**TASK DETAILS:**
Pull out of the data below the stretch of lines bounded by the one containing "SBI BANK JOBS (297, 37)" and the one containing "scholarship (411, 1544)", both bounds included, unchanged.

[Records contained in a dataset]
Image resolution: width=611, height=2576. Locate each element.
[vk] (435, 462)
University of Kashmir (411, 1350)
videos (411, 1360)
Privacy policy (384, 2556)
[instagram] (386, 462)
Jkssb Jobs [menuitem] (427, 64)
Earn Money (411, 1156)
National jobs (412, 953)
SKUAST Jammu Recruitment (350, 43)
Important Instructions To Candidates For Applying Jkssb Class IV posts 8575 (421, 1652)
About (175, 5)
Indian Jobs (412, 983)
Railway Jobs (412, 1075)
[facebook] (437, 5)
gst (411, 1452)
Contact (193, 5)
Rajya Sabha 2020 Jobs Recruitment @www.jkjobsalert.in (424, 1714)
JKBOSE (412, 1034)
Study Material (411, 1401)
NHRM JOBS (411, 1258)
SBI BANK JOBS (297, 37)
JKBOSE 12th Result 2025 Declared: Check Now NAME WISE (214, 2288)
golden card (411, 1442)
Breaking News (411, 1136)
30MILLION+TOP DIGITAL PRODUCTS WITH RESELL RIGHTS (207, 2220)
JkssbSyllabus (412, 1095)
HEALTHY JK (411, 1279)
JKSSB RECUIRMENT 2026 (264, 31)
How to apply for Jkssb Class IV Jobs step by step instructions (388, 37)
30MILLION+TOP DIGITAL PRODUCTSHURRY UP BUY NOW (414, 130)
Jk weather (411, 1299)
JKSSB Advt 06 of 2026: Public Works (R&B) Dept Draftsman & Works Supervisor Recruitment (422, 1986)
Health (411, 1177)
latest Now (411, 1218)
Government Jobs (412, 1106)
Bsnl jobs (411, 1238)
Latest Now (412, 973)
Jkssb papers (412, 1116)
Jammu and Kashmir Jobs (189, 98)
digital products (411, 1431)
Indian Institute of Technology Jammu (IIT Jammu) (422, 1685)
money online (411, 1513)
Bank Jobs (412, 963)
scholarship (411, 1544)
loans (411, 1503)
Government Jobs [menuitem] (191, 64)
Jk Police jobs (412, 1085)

**THE COMPLETED TASK:**
SBI BANK JOBS (297, 37)
JKBOSE 12th Result 2025 Declared: Check Now NAME WISE (214, 2288)
golden card (411, 1442)
Breaking News (411, 1136)
30MILLION+TOP DIGITAL PRODUCTS WITH RESELL RIGHTS (207, 2220)
JkssbSyllabus (412, 1095)
HEALTHY JK (411, 1279)
JKSSB RECUIRMENT 2026 (264, 31)
How to apply for Jkssb Class IV Jobs step by step instructions (388, 37)
30MILLION+TOP DIGITAL PRODUCTSHURRY UP BUY NOW (414, 130)
Jk weather (411, 1299)
JKSSB Advt 06 of 2026: Public Works (R&B) Dept Draftsman & Works Supervisor Recruitment (422, 1986)
Health (411, 1177)
latest Now (411, 1218)
Government Jobs (412, 1106)
Bsnl jobs (411, 1238)
Latest Now (412, 973)
Jkssb papers (412, 1116)
Jammu and Kashmir Jobs (189, 98)
digital products (411, 1431)
Indian Institute of Technology Jammu (IIT Jammu) (422, 1685)
money online (411, 1513)
Bank Jobs (412, 963)
scholarship (411, 1544)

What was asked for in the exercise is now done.